● SET TASK
Please transcribe everything from the start of the entries down to and including the line that contains "pos(1129,30)".

═══ THE RECORDS

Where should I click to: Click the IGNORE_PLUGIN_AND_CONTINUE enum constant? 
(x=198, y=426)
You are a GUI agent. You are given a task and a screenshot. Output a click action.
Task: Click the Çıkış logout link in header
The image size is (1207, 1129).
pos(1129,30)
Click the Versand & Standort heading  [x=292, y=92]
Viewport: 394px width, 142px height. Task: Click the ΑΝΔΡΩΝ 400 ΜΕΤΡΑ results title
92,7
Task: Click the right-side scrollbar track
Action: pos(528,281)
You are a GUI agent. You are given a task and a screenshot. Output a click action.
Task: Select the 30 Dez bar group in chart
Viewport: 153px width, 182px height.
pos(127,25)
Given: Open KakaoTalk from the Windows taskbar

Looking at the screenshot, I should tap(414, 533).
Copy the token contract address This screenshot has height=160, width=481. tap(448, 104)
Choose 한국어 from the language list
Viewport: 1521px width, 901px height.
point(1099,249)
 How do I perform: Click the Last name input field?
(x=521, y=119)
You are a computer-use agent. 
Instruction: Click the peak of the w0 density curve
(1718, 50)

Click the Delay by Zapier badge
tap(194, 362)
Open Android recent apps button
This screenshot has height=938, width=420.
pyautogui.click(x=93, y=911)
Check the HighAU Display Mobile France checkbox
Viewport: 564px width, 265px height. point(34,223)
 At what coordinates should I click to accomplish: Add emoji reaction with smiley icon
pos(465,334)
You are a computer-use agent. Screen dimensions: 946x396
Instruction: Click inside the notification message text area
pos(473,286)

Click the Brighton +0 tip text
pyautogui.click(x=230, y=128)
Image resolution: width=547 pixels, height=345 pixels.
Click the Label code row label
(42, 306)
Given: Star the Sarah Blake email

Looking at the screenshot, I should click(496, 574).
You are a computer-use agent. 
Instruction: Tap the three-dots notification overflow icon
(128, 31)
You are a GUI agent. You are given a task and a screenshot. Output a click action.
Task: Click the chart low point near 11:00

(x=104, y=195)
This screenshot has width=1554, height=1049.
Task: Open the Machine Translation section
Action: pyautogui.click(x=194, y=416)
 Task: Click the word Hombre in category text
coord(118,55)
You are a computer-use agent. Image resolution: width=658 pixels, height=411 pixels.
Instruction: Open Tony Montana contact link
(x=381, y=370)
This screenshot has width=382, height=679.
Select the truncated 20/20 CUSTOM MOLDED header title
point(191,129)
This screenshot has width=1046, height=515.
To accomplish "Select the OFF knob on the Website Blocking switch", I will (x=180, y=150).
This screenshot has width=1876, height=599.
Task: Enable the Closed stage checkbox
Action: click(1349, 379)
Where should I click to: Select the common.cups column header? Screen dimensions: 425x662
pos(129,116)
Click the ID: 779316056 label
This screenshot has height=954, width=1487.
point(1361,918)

══════

● TASK RESPONSE
Where should I click to: Click the IGNORE_PLUGIN_AND_CONTINUE enum constant? 
(x=198, y=426)
You are a GUI agent. You are given a task and a screenshot. Output a click action.
Task: Click the Çıkış logout link in header
The image size is (1207, 1129).
pos(1129,30)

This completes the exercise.